Il constate d’abord qu’ "apparemment les panels de citoyens qui défilent par cohortes sur les chaînes de télévision pour d'éphémères et aimables face à face avec les candidats ne posent jamais de question sur la justice." Et, le déplorant, de lancer l’appel suivant : "Le temps n'est-il pas venu de faire questionner les candidats par les corps intermédiaires : syndicats, associations, ordres professionnels, journalistes, qui pour l'instant ont été tenus en lisière du débat électoral alors qu'ils détiennent des avis structurés, fruit d'un travail collectif et approfondi de plusieurs années ? Les passeurs de connaissances, les médiateurs du débat, doivent être réintroduits dans les échanges. Un peu de compétence et de pédagogie dans le questionnement mettraient les candidats en difficulté en les obligeant à sortir d'un discours de bonne conscience compassionnelle, général et purement symbolique."
Il y aurait beaucoup à dire sur cet appel, et notamment sur ce constat discutable. En effet, il semble au contraire que les candidats soient interpellés par moult associations, corps de métiers, personnalités voire lobbies depuis plusieurs semaines. Qui n’a pas encore demandé aux candidats de s’engager en signant tel ou tel engagement ou pacte ?
Cela étant dit, il est bien évident que la justice n’est pas l’un des thèmes dominants de la campagne, très loin de là.

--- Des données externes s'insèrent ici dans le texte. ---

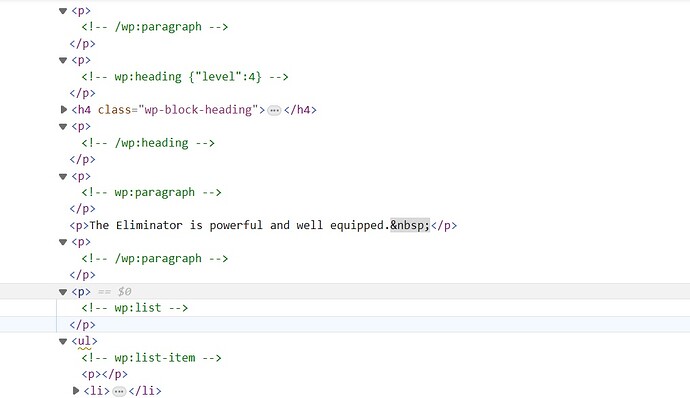Click the wp-block-heading class attribute value
This screenshot has height=398, width=690.
[198, 110]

Excès de complexité, sujet qui n’est pas considéré comme une priorité malgré le récent scandale d’Outreau ? Attendons un sondage qui nous le dira :-)
Malgré la désolation de Dominique Berella, voici quand même un début de réponse dans deux blogs.
Le premier c’est celui de Maître Eolas, avocat, qui dans les dernières semaines a commenté les propositions sur la justice des trois principaux candidats (Le Pen reste encore à faire). Le moins qu’on puisse dire, c’est qu’Eolas est allé au fond des choses, toutefois, au final, l’impression de ne pas avoir beaucoup avancé domine cruellement. Car il semble que les candidats ne soient pas à la hauteur des attentes (en tous cas de celles du blogueur).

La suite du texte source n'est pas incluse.